(DOCUMENT PASSAGE begins)

I was reminded of how I experienced the tragic death of George Floyd last May, as I processed the incident involving a Brooklyn Center police officer and an unarmed Black motorist last weekend that ended in the loss of Daunte Wright’s life.
Our hearts go out to Daunte’s family and loved ones. And while the tragedy has directly impacted them, we are all shaken when we see such an incident, particularly with the backdrop of the current trial of Derek Chauvin.
My experience in dealing with the deaths of George Floyd and Daunte Wright came on three levels: first as a human being, then as a Black man, and finally as a member of the team responsible for promoting our destination.
We are all part of a community that has dealt with multiple crises and tragedies over the last year, and we are all understandably weary. This weariness is not just felt by our communities of color, but by all of us. My prayer is that we will ultimately be strengthened by our collective adversity.
Our community has been forever changed. We may not have asked to become the epicenter of the movement to seek social justice and to remove racial disparities of all sorts. However, the world is watching us intently, and we have an obligation and an opportunity to lead and be innovative in creating a more equitable society for all people.
I am often asked by colleagues and friends what an individual can do to help drive the change we need. Personal reflection is always the starting point I suggest. We must ask ourselves if we simply want to get beyond the trials, the unrest, the present spotlight on addressing inequality, and move on.
That is certainly an understandable approach for the short term, particularly as we tire of the seemingly endless crises. However, for long-term impact, we must continue the hard work even when the pressure to take action subsides and the media attention wanes.

(DOCUMENT PASSAGE ends)
(INFORMATION SUPPLIED begins)

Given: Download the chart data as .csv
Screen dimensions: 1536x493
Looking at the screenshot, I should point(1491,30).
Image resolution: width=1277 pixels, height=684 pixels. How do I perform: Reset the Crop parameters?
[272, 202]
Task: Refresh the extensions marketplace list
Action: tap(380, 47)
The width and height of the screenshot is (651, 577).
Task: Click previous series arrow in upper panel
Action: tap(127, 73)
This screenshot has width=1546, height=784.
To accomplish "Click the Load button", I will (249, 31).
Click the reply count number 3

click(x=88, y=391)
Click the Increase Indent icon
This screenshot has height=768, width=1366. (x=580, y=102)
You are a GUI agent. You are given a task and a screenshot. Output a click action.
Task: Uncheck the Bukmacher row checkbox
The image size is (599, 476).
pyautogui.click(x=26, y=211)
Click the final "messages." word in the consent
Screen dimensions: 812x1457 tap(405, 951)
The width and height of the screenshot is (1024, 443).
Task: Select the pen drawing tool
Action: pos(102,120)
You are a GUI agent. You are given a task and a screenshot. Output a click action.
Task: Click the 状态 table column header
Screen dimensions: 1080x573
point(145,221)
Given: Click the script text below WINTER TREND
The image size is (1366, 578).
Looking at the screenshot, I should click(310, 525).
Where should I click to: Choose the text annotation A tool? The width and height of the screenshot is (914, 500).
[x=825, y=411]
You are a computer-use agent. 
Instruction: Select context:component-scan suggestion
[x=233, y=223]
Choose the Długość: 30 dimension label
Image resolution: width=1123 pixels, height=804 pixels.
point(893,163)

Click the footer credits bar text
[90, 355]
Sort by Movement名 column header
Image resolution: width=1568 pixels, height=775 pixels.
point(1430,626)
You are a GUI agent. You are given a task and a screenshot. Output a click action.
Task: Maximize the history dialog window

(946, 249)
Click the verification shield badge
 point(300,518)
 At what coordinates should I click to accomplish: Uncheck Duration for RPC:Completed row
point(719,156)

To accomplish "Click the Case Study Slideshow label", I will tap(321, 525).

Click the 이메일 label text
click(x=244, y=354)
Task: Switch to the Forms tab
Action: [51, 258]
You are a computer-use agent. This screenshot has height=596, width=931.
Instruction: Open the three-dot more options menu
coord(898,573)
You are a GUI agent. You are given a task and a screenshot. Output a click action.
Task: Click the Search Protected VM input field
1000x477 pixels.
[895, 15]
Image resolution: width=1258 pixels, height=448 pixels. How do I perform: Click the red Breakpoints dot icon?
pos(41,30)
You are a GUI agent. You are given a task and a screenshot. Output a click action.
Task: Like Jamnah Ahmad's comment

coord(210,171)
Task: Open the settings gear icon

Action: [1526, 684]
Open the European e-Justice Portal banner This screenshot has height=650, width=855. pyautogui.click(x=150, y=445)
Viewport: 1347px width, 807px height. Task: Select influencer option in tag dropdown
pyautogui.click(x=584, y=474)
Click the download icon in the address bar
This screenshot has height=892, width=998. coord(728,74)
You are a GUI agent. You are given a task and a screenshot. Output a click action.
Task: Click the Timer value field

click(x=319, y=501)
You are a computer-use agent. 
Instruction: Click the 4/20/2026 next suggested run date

(INFORMATION SUPPLIED ends)

ACTIVITIES:
1) Return the part of the reflection on Daunte Wright's death that begins at the words "That is certainly" and ends after the words "media attention wanes.", copied word for word.
2) According to the reflection on Daunte Wright's death, why must people continue the hard work even after the pressure to act and the media attention fade?

PER-TASK ANSWERS:
1)
That is certainly an understandable approach for the short term, particularly as we tire of the seemingly endless crises. However, for long-term impact, we must continue the hard work even when the pressure to take action subsides and the media attention wanes.

2) Wanting to get past the trials and unrest and move on is understandable only for the short term, particularly as people tire of the seemingly endless crises. Long-term impact requires continuing the work after the pressure and attention subside.